▶ Problem statement
Copy the material verbatim, starting at the line containing "This screenshot has height=377, width=848." and ending after the line containing "(x=210, y=435)". Omit the pictures from your copy.

▶ Source data
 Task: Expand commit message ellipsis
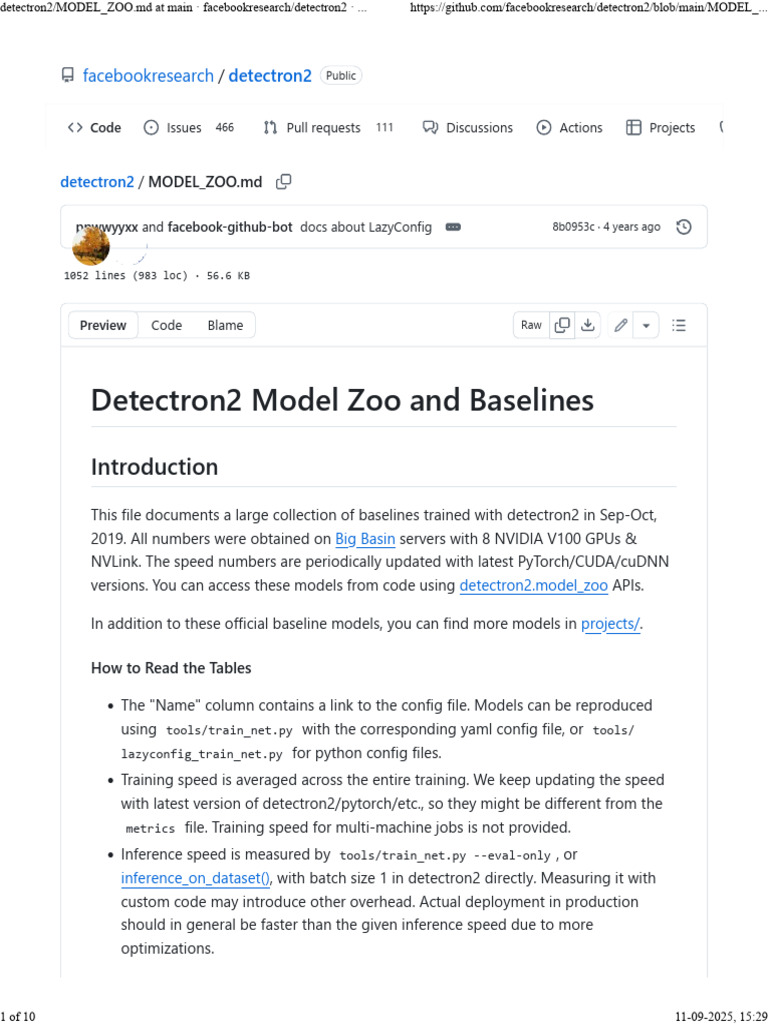click(453, 227)
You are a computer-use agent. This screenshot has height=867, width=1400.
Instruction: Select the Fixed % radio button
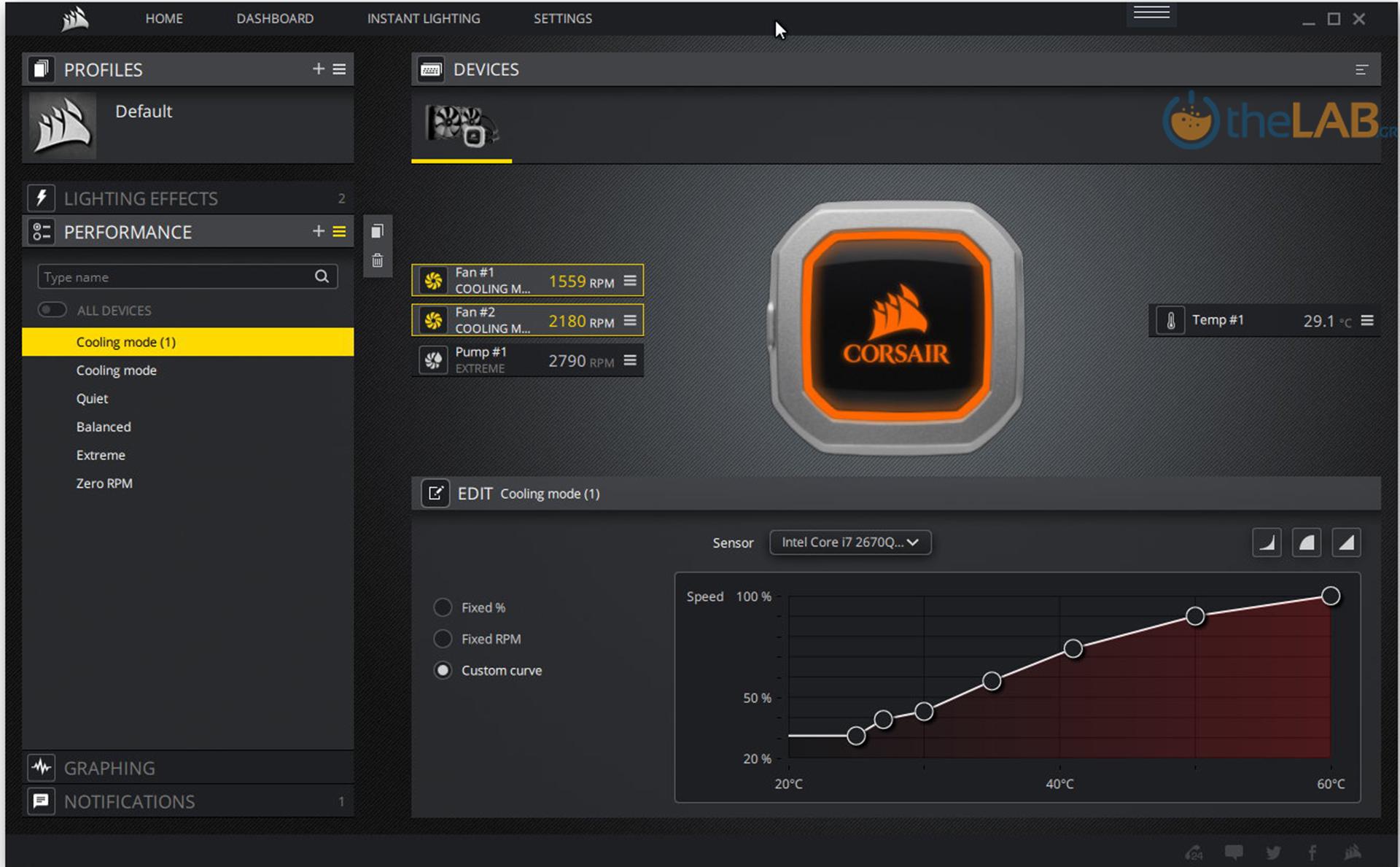point(443,607)
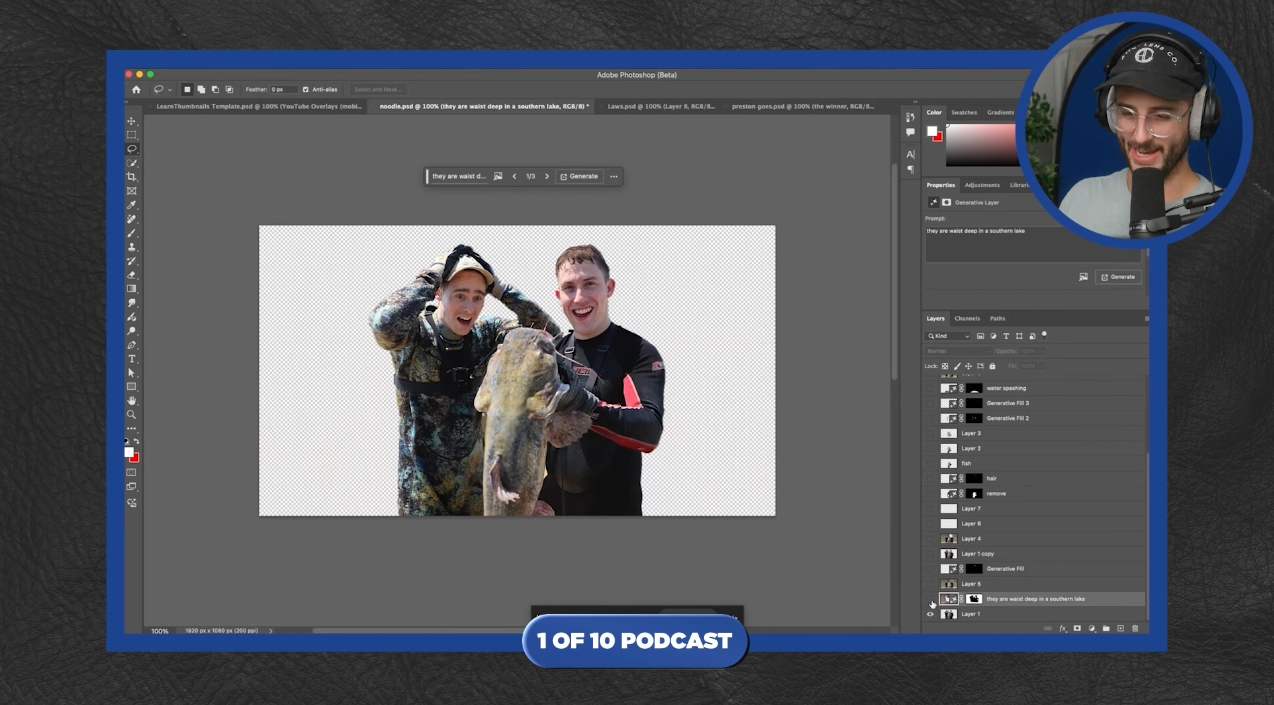1274x705 pixels.
Task: Choose the Horizontal Type tool
Action: point(131,359)

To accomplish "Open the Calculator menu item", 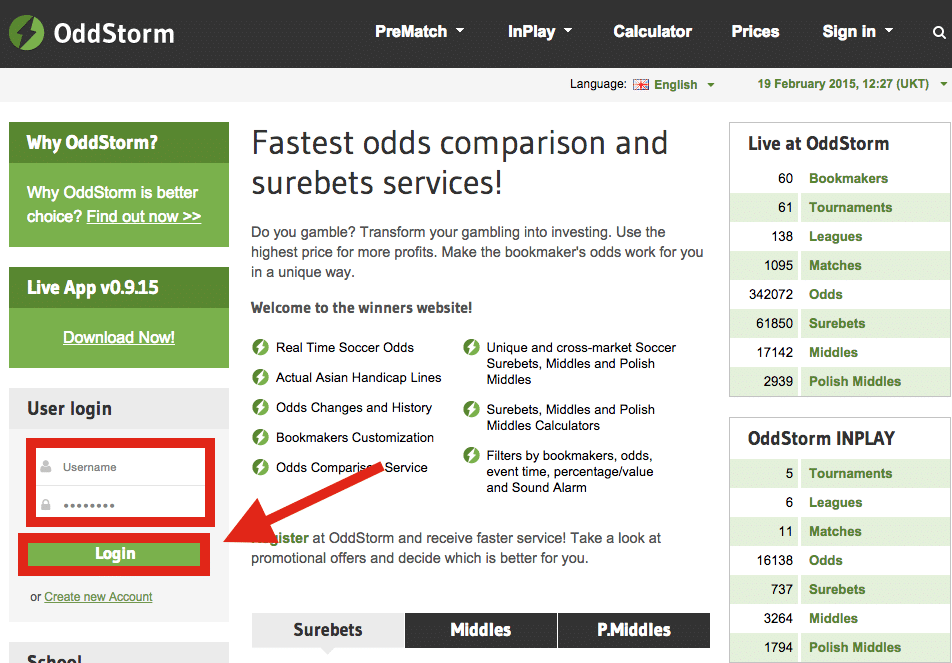I will [652, 32].
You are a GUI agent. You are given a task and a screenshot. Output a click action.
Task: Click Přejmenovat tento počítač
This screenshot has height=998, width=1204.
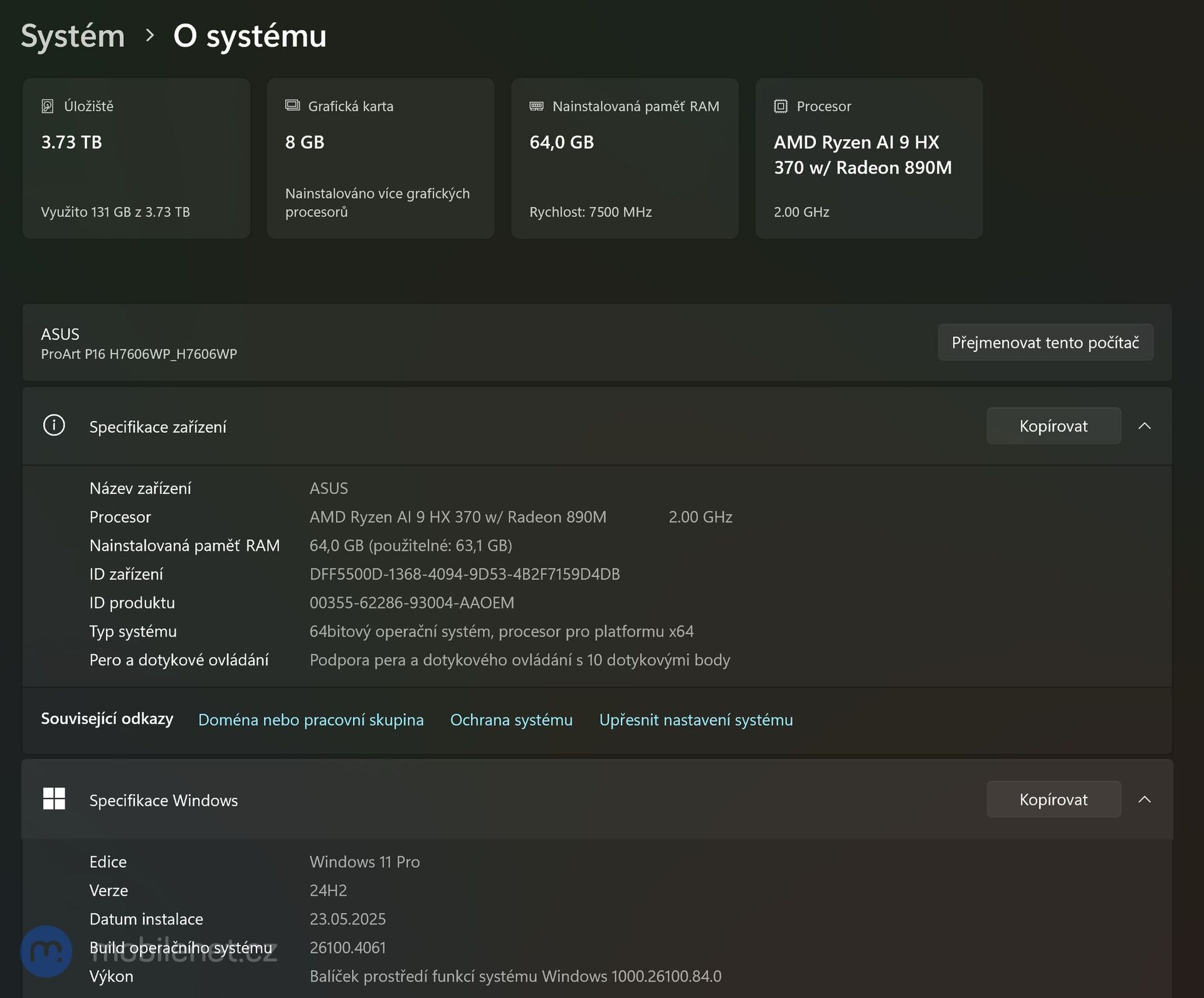click(1045, 342)
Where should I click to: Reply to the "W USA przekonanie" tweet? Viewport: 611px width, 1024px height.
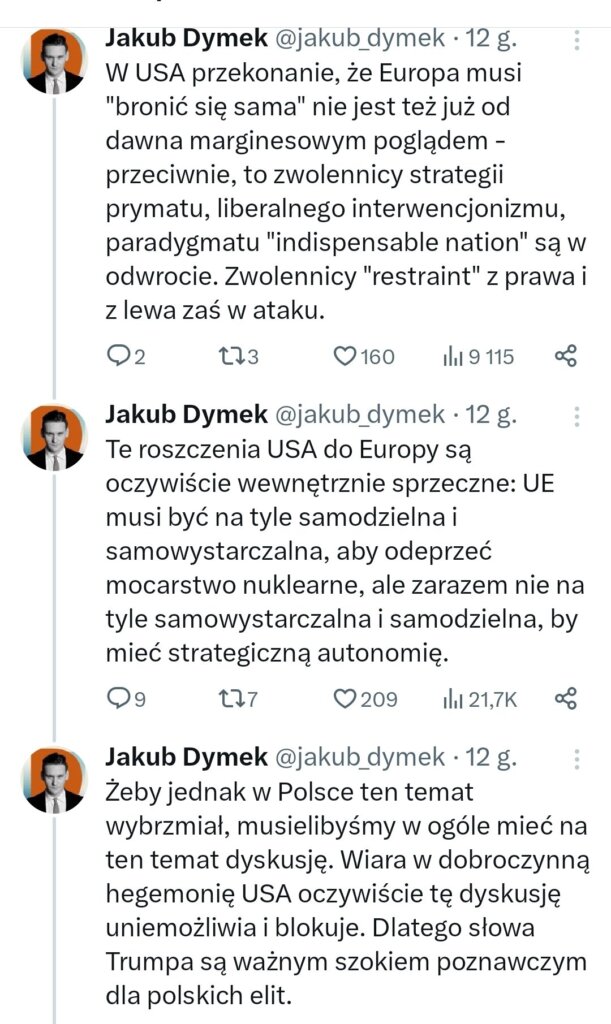118,357
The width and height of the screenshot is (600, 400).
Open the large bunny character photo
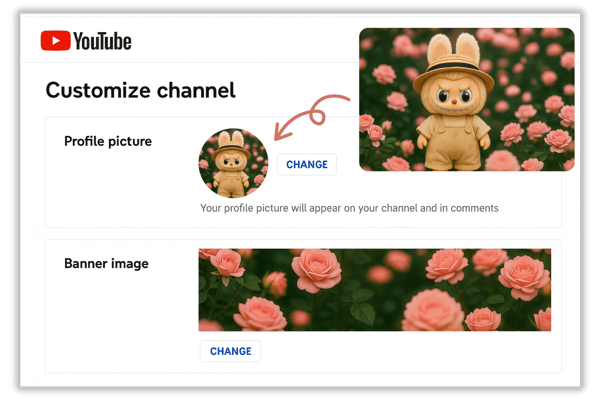(466, 100)
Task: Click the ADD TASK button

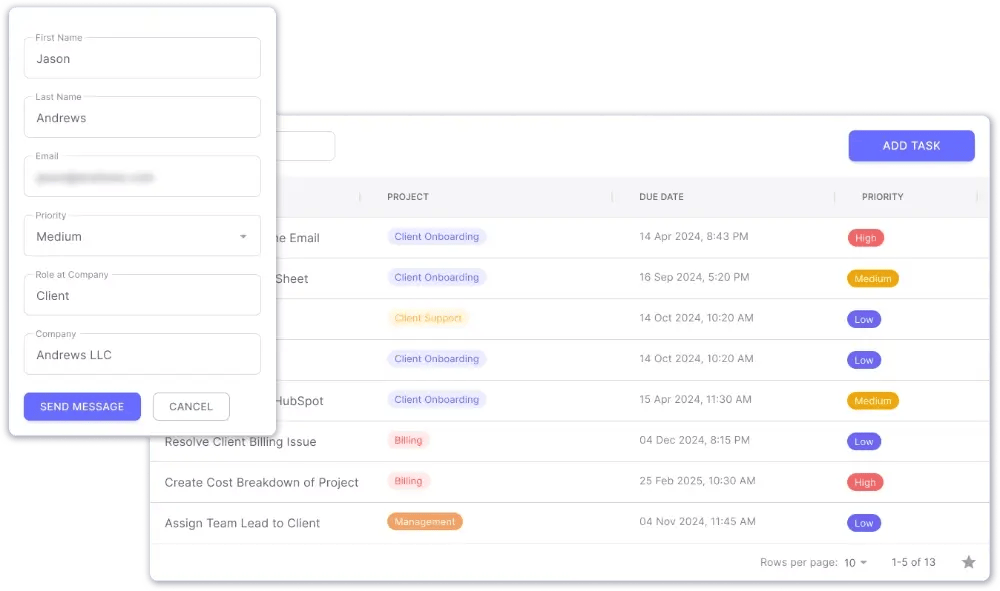Action: pos(910,145)
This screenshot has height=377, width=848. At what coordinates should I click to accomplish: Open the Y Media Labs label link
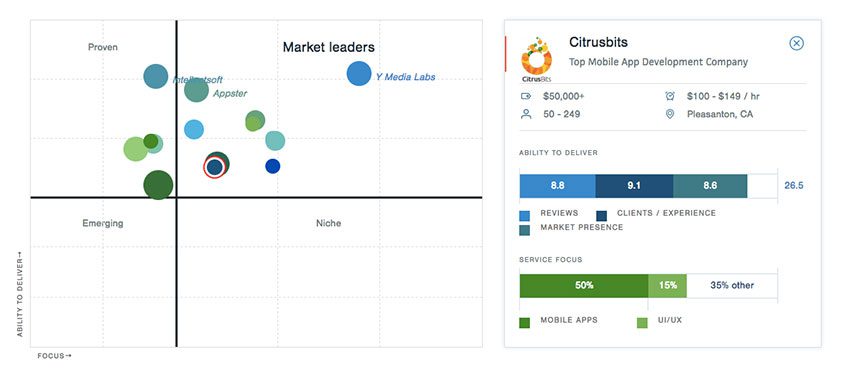(x=406, y=77)
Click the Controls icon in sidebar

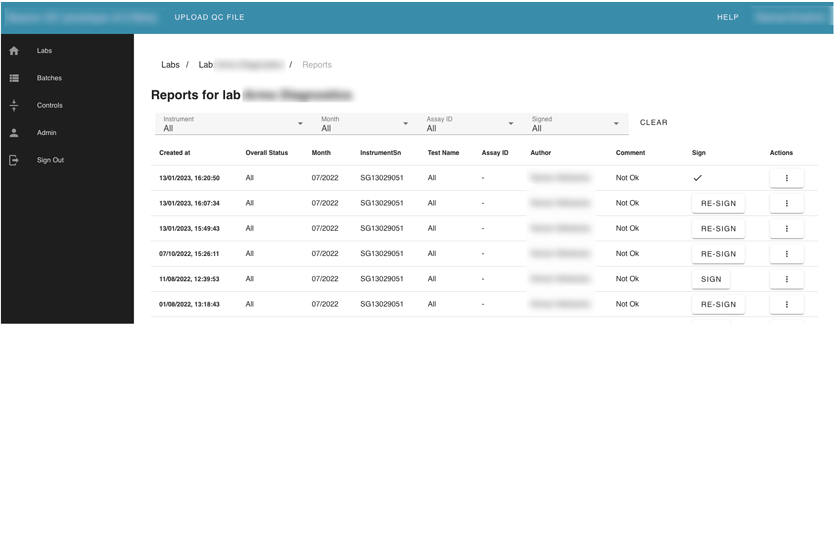pyautogui.click(x=14, y=105)
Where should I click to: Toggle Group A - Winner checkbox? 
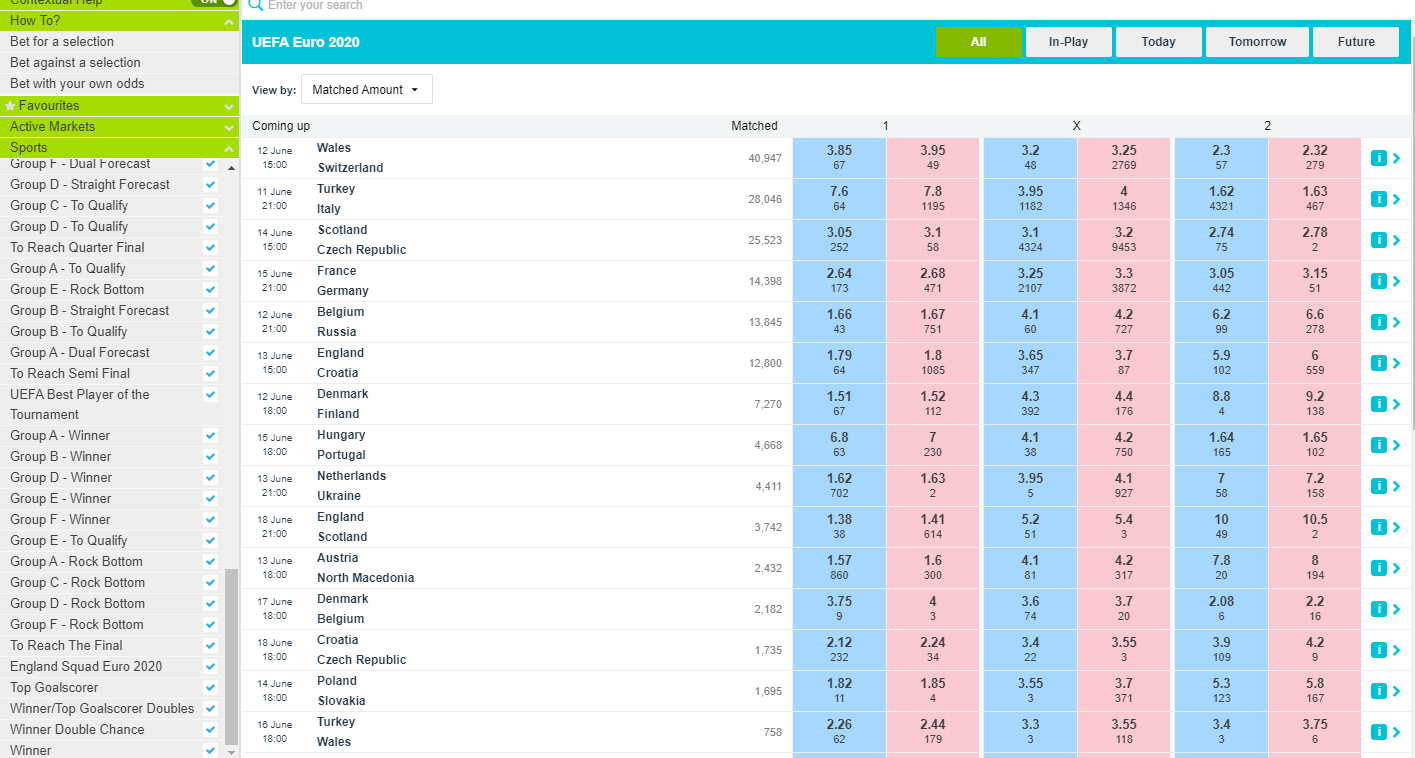(x=210, y=435)
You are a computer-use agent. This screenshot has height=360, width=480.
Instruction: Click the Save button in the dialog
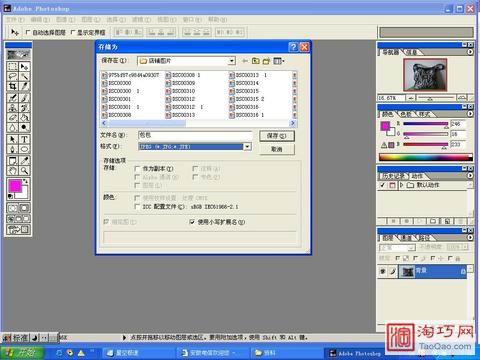[277, 136]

▶ Exercise result
This screenshot has height=377, width=848. At what coordinates should I click to accomplish: Open the Y Media Labs label link
(x=406, y=77)
Click the Controls icon in sidebar

pyautogui.click(x=14, y=105)
Where should I click to: Toggle Group A - Winner checkbox? 
(x=210, y=435)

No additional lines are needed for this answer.